I made a very brief trip to Belgium at the end of a trip to Amsterdam last year. On that occasion I spent a day in Brussels and a day in Bruges. My great discovery on that trip was the extraordinary quality of Belgian beer. I spent a tremendous evening in ‘t Brugs Beertje in Bruges, sometimes referred to as “the best bar in Belgium”, which on that occasion was filled with English beer buffs. (The best kind, quite possibly). On that trip, I passed Antwerp in a train, and from my guide book and what people told me, I got the impression I had missed somewhere good.

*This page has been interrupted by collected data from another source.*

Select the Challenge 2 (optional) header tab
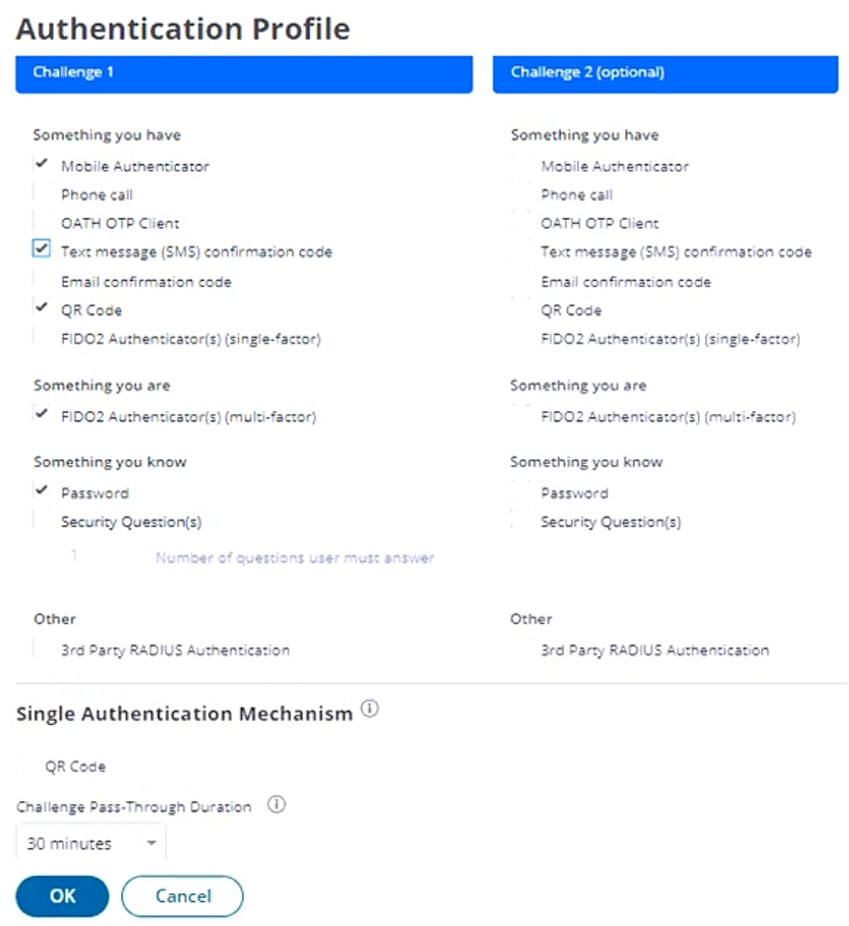 [664, 73]
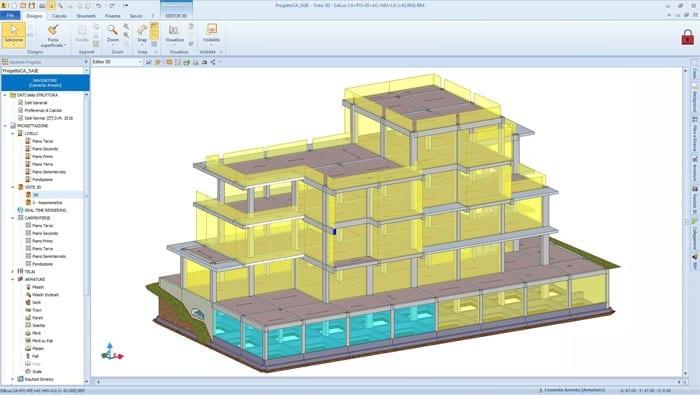Click the navigator panel vertical scrollbar
Viewport: 700px width, 395px height.
[86, 237]
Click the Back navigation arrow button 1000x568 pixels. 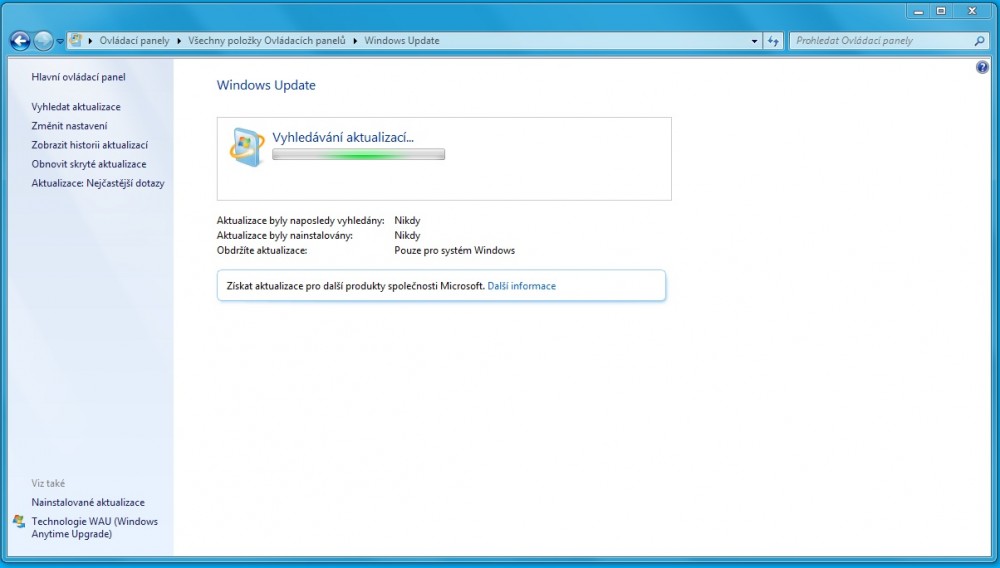coord(19,41)
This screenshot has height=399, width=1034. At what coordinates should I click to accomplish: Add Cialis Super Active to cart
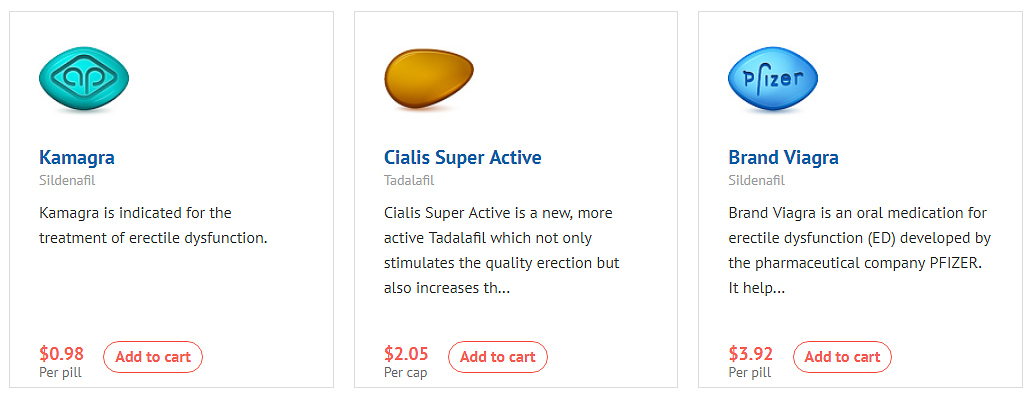pos(498,357)
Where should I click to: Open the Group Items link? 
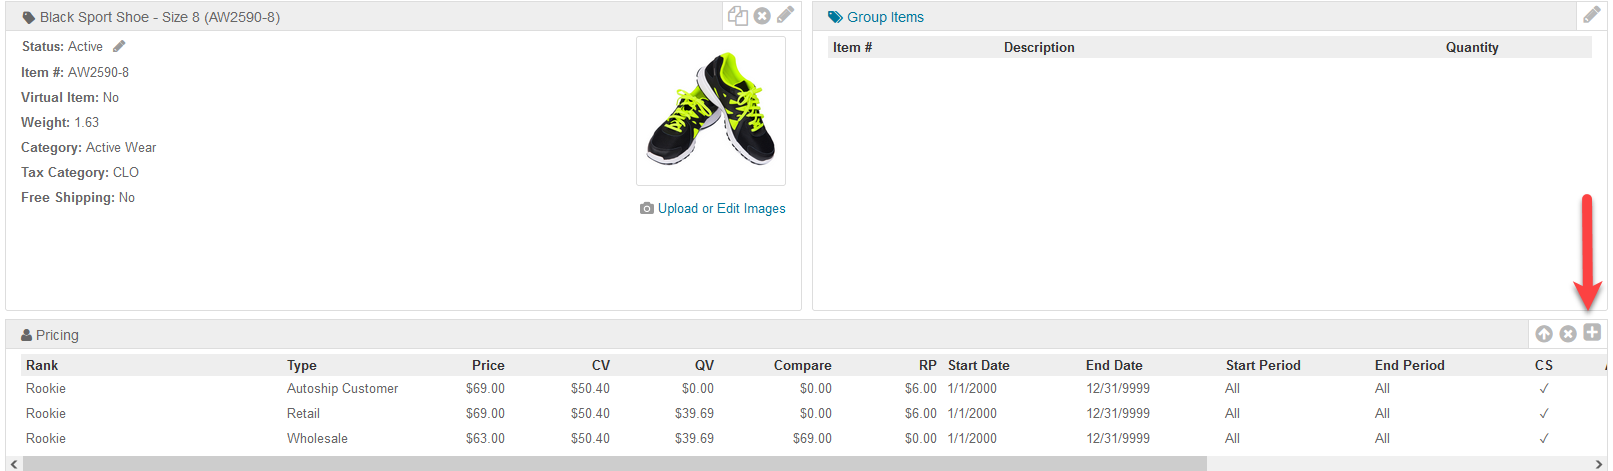point(885,17)
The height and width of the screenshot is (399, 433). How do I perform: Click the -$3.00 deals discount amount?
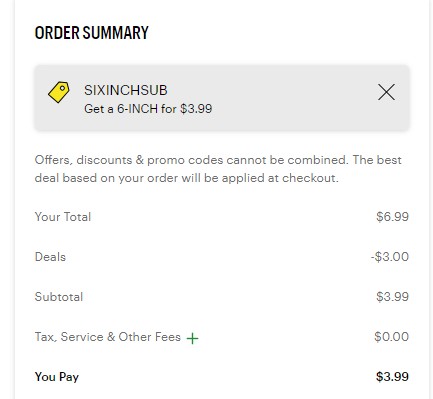pos(390,257)
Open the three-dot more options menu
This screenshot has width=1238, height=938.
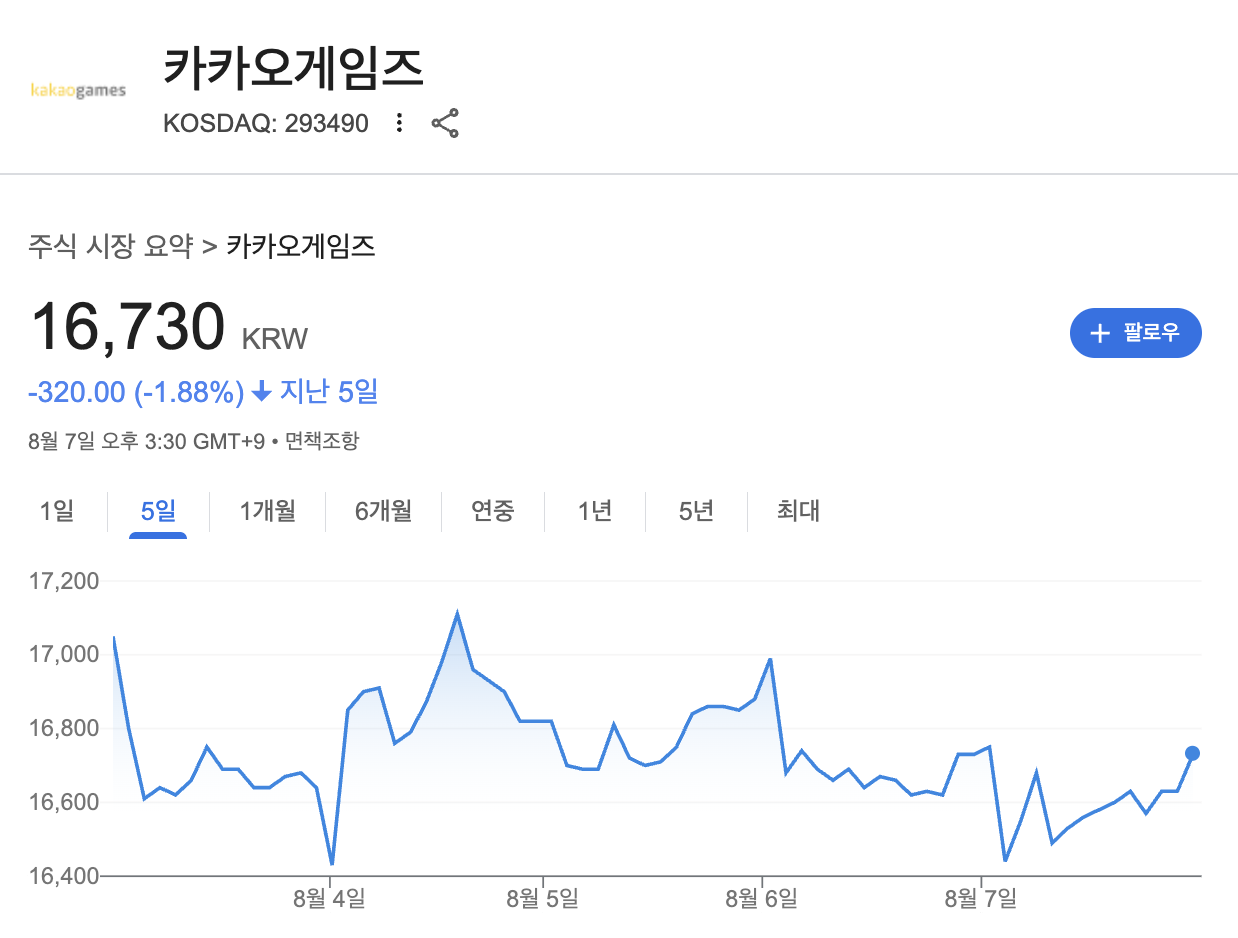point(399,123)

And, as it happens, the Channel Tunnel Rail Link from London to Ashford opened recently, giving me the chance to travel through Kent at over 200 km/h. I was able to both try this out and see Antwerp last weekend. I had an evening in Bruges and then a day and a half in Antwerp. The drinking in Bruges section of the trip I have documented already.

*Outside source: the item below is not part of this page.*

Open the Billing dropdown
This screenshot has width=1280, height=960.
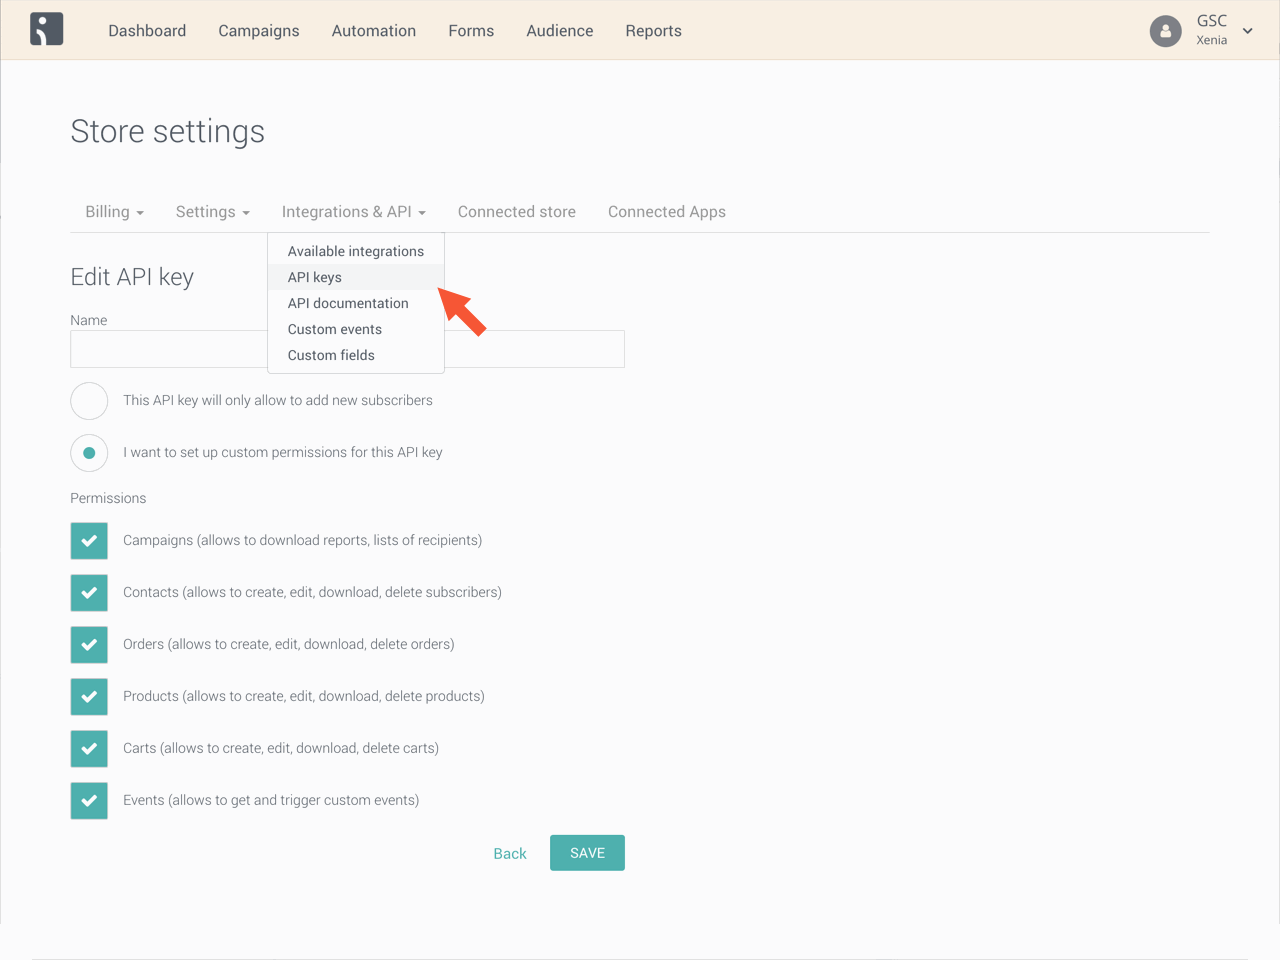pos(114,212)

But the next day I did get to Antwerp.

The first thing I discovered is that the city has one of the more beautiful railway stations I have encountered. It is a single arch train shed, not quite London St Pancras but beautiful just the same, and for similar reasons. Brussels is essentially a French city, Bruges is a medieval Hanseatic League anachronism that was sort of stranded in time when the estuary of the river Zwin silted up in the 16th century, and Antwerp is the Dutch (Flemish) city where all the traders went when this happened.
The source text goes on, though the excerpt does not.